К осени Пушка исчезла. То ли украли, то ли погибла. Кроме меня, это никого не опечалило, тем более, что обитателям большого дома стало не до кошек. Все вдруг изменилось. Гостей как ветром сдуло. Мне это было безразлично: я их уже давно отвадила. Видно, кое-чему надменная Пушка меня таки научила. Всем, кто в ожидании новых оригинальных сюжетов подкатывался ко мне с вопросом насчет сновидений, я тупо, холодно отвечала:
– Фонтан и туфли.
На самом деле мне ничего не снилось. Раньше и потом – да, а в то странное лето, когда меня без конца об этом спрашивали, словно отшибло.

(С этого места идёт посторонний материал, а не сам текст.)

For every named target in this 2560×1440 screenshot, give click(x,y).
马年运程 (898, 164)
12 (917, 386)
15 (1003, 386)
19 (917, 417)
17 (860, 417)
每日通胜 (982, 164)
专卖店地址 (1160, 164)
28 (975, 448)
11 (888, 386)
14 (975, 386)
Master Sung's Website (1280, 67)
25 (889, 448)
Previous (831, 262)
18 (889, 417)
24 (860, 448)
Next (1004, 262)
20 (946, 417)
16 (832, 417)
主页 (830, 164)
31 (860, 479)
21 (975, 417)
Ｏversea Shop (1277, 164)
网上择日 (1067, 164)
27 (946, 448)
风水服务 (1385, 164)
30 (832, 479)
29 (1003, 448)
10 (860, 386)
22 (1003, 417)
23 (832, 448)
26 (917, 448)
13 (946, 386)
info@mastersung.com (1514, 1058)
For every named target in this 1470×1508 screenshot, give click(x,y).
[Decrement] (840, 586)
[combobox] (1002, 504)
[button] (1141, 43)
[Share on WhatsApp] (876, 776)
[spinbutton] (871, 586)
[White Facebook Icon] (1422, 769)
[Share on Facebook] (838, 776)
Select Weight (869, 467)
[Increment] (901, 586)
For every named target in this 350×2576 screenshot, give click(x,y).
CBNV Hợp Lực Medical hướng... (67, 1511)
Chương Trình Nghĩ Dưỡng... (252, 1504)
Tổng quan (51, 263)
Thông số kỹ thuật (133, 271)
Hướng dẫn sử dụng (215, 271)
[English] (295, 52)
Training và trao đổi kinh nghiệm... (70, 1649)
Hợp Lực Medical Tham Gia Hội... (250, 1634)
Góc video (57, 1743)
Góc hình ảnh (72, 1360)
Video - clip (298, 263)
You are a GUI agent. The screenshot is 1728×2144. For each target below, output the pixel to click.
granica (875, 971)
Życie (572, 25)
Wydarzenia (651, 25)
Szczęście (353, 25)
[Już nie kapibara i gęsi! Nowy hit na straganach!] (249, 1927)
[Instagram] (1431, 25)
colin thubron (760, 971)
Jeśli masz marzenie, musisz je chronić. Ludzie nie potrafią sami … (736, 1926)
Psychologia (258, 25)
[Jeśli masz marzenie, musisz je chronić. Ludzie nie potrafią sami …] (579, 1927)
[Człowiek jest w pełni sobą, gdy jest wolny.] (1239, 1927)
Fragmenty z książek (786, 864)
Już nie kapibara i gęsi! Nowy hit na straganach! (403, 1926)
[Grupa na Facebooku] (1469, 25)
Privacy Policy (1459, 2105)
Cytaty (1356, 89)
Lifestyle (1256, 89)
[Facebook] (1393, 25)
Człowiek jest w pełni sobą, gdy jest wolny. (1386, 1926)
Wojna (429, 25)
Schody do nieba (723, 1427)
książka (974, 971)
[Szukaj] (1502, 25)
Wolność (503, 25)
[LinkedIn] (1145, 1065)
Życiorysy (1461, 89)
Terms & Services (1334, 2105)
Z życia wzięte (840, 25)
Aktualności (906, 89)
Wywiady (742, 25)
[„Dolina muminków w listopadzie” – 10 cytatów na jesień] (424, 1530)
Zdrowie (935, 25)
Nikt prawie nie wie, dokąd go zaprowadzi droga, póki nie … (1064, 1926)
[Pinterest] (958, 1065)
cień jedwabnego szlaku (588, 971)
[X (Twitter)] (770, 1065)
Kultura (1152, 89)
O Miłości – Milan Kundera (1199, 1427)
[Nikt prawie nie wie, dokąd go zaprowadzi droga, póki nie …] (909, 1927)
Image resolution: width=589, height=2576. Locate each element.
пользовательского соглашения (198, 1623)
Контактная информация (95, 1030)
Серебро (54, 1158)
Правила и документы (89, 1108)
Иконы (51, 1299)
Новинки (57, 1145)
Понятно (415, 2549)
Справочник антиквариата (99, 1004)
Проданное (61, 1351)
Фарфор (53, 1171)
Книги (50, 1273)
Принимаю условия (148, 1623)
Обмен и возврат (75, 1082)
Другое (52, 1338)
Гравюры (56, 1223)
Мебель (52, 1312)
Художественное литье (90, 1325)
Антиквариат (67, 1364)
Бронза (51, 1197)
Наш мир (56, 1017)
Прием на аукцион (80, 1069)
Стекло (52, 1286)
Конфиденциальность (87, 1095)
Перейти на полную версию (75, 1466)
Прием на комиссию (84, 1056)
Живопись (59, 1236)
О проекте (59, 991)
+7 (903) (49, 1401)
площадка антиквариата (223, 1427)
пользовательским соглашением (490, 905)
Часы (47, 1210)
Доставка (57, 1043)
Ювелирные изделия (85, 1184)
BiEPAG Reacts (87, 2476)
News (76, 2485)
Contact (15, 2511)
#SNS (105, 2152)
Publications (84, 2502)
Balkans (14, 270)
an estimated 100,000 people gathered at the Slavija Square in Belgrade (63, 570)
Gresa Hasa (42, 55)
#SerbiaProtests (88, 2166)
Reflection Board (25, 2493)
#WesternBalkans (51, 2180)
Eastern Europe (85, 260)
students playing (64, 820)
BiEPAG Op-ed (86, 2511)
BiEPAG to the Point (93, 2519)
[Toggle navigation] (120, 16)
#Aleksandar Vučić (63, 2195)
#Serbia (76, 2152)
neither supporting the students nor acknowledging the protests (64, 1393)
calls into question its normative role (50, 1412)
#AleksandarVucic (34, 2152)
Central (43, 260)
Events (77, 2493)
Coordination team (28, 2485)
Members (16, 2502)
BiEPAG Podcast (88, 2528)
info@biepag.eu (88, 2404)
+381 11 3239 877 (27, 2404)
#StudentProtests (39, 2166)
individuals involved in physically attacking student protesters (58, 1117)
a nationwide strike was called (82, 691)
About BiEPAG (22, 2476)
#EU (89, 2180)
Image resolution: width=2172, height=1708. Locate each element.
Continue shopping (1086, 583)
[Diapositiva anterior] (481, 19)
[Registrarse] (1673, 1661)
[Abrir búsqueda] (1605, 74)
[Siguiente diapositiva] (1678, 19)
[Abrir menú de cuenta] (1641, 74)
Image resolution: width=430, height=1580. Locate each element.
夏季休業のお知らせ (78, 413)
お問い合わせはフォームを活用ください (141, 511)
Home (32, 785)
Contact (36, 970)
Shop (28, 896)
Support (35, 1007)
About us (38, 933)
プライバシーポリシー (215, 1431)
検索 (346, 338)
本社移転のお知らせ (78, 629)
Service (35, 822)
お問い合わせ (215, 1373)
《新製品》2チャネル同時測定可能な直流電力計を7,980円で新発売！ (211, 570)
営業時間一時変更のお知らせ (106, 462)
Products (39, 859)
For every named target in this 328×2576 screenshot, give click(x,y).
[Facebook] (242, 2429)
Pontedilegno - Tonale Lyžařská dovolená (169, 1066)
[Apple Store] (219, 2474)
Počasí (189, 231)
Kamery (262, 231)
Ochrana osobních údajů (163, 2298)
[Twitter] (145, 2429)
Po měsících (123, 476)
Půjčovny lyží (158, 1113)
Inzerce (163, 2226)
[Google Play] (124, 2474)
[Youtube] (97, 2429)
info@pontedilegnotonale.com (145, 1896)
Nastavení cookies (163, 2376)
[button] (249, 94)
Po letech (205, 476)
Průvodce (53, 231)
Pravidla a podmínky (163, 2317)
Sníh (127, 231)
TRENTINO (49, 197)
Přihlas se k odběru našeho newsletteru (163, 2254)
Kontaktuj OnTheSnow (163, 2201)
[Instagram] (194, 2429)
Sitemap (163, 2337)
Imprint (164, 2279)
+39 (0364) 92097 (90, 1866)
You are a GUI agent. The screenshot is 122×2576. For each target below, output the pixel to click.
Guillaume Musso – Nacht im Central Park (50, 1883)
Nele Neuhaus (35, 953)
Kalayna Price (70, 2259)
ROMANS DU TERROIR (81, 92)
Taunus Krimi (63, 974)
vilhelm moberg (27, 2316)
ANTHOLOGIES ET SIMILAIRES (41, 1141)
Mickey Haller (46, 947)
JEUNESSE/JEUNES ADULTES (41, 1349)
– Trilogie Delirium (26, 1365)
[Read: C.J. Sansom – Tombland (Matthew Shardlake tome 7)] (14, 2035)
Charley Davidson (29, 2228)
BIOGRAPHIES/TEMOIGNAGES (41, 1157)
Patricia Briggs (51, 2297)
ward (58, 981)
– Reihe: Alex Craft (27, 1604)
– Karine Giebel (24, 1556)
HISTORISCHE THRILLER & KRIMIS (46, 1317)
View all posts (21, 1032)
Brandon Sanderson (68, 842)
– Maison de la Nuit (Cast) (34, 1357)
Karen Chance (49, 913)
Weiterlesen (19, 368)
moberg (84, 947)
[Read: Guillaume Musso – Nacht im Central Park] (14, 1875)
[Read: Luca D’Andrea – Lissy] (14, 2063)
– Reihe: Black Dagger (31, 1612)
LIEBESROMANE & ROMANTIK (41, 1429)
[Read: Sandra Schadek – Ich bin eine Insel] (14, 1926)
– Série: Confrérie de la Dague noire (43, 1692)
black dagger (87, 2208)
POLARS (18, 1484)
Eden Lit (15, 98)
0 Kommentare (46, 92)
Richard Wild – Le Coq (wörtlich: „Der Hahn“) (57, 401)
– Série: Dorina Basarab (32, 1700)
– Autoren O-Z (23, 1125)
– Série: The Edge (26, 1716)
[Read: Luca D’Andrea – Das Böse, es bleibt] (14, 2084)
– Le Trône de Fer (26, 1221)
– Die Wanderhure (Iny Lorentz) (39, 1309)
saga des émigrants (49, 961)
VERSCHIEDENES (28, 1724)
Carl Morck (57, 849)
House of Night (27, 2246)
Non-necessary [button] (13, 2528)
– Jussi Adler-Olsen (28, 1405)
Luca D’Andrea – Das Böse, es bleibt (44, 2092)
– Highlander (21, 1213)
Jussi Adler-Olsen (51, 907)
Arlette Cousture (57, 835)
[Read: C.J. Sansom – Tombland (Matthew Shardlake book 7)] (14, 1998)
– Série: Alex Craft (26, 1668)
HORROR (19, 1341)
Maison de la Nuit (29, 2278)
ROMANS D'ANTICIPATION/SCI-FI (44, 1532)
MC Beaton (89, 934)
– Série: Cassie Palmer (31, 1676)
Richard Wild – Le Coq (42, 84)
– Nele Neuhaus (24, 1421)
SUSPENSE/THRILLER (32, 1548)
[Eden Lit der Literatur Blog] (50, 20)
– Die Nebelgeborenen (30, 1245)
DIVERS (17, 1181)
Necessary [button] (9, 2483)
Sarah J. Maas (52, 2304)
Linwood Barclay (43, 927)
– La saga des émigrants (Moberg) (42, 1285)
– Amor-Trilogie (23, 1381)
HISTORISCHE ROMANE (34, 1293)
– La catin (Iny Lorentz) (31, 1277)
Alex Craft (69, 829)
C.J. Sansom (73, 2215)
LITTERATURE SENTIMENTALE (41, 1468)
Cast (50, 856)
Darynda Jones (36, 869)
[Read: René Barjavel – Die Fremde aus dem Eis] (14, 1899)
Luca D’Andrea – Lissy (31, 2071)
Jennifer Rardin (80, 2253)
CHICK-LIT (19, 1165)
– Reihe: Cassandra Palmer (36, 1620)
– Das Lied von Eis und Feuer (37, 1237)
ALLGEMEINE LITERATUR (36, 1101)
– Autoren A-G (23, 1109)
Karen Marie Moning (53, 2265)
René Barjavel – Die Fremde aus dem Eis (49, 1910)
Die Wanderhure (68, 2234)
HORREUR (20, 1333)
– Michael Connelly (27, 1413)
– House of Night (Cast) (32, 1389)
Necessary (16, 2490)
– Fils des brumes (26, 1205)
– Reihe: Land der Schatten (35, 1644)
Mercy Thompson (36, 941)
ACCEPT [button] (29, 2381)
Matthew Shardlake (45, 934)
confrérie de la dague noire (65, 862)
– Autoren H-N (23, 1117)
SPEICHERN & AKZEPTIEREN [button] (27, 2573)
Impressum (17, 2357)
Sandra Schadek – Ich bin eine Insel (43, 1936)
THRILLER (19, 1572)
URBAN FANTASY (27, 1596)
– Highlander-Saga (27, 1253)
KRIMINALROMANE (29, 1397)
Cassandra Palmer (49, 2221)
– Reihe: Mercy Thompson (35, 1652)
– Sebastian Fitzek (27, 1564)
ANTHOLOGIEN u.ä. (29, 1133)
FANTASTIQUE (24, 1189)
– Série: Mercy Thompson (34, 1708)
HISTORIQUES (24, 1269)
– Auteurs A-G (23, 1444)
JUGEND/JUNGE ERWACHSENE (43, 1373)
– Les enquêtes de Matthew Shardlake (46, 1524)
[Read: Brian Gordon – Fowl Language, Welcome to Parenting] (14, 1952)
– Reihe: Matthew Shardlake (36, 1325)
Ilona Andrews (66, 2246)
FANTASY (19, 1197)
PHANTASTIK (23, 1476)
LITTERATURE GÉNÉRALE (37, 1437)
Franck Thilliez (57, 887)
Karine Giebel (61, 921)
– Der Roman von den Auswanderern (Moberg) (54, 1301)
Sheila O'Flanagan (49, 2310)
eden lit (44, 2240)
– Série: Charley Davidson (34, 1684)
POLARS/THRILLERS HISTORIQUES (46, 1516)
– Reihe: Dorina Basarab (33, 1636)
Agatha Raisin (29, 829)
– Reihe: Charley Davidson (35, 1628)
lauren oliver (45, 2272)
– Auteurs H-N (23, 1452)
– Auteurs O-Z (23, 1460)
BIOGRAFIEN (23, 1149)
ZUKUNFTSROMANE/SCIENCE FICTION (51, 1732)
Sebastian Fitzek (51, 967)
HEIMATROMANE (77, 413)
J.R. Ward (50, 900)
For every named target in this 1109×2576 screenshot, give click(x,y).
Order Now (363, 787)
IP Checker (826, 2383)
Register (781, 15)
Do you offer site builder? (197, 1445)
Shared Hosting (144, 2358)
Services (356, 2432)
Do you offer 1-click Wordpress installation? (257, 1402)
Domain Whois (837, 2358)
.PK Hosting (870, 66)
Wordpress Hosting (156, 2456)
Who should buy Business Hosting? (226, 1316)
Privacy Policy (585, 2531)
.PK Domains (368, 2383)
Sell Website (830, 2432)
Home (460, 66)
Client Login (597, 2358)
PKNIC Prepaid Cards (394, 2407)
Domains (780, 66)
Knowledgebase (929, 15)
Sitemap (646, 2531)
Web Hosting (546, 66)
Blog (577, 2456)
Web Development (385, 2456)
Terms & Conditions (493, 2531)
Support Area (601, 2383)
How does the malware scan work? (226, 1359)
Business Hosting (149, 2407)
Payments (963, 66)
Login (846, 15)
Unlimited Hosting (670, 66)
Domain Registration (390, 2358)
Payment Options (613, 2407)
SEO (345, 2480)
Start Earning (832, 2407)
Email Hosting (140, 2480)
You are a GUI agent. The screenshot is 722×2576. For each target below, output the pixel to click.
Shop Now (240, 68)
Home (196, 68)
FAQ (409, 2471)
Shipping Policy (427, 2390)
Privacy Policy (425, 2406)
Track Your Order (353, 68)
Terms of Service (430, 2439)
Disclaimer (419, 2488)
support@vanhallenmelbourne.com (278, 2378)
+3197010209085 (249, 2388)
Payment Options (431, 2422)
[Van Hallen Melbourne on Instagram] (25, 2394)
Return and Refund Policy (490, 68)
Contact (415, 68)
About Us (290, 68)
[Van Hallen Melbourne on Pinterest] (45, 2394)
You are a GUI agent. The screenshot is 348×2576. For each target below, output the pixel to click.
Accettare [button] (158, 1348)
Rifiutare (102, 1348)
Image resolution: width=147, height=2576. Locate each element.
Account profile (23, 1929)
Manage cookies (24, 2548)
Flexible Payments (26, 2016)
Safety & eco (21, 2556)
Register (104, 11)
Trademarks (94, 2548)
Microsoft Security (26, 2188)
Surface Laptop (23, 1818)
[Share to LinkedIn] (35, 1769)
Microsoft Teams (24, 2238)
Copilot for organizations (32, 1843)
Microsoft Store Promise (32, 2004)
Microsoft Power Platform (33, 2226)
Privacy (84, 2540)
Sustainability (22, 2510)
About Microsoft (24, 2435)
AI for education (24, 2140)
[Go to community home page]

Как выяснилось впоследствии, дядю постигла катастрофа, по тем временам банальная. Впал в немилость приближенный Сталина, чьей поддержке он, субъект столь же невежественный, сколь бесстыдный, был обязан своим возвышением. Дядя слонялся по дому сам не свой; если в поле, среди которого стояла дача, появлялся автомобиль, он положительно терял рассудок и в панике забивался куда ни попадя. Однажды, в погоне за Пушкой вбежав в теткину спальню, я увидела его под кроватью:
– Ты играешь? В прятки? С кем?
– Уйди! – зашипел он. – И никому…
Я не узнала его голоса: он был страшен. Потом мама рассказала мне, уже совсем взрослой, что он совал родителям револьвер, моля и требуя, чтобы они отстреливались, если за ним придут. Напрасно отец твердил, что это бессмысленно, что они отказываются. Дядя, по обычаю иных негодяев имевший преувеличенные понятия о самоотверженности порядочных людей, всучил-таки им револьвер. Сам-то он, как человек разумный и достойный житейского успеха, оставил без помощи семью репрессированного брата, а заодно и собственную мать, хотя они чуть ли не с голоду умирали. Так оно было надежнее. Но таким недотепам-идеалистам, как Марина и Коля, прозябающим в бедности, лишь бы не вступать в партию – а он предлагал, уговаривал, обещал сделать папу директором завода – таким, по его мнению, подобало сложить головы, чтобы дать ему возможность лишние пять минут подрожать под кроватью… За участком был пруд, и револьвер навек упокоился на его илистом дне: родители опасались обыска.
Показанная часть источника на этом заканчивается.